GOAL → Reproduce verbatim everything in the records from the line containing "Task: Open history clock icon in title bar" down to the line containing "Action: [216, 268]", with both of those lines included.

[Start]

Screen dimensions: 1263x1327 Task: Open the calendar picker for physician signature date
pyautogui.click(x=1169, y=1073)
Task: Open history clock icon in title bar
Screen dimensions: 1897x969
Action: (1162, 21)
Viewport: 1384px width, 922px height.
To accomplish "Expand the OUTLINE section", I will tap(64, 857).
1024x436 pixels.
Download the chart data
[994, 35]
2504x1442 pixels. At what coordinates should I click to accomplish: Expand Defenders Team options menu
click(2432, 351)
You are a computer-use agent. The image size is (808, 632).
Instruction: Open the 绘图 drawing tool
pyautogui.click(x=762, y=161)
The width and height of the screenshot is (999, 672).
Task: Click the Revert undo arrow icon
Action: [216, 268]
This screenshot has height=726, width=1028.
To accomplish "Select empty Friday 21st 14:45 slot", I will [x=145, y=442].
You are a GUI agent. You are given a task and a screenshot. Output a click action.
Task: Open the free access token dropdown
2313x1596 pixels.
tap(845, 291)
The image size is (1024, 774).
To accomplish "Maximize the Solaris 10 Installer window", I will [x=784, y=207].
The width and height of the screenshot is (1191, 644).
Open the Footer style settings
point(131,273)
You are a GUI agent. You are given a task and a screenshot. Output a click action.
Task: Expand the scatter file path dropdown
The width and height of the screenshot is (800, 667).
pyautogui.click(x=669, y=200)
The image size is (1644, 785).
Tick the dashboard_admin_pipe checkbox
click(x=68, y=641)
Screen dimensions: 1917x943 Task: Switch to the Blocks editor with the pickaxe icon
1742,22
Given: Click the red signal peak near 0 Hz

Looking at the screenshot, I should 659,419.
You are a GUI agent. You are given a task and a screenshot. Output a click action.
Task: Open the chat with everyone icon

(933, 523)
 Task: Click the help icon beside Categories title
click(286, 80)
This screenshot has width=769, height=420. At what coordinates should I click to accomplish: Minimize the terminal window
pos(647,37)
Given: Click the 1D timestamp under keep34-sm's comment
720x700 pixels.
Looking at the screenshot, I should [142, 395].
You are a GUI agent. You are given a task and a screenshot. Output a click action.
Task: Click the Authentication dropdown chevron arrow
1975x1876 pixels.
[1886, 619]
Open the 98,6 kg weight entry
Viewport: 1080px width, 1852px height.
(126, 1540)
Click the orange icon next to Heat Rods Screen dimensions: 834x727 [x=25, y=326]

[End]

OUTPUT OF THE TASK →
Task: Open history clock icon in title bar
Screen dimensions: 1897x969
Action: (1162, 21)
Viewport: 1384px width, 922px height.
To accomplish "Expand the OUTLINE section", I will tap(64, 857).
1024x436 pixels.
Download the chart data
[994, 35]
2504x1442 pixels. At what coordinates should I click to accomplish: Expand Defenders Team options menu
click(2432, 351)
You are a computer-use agent. The image size is (808, 632).
Instruction: Open the 绘图 drawing tool
pyautogui.click(x=762, y=161)
The width and height of the screenshot is (999, 672).
Task: Click the Revert undo arrow icon
Action: [216, 268]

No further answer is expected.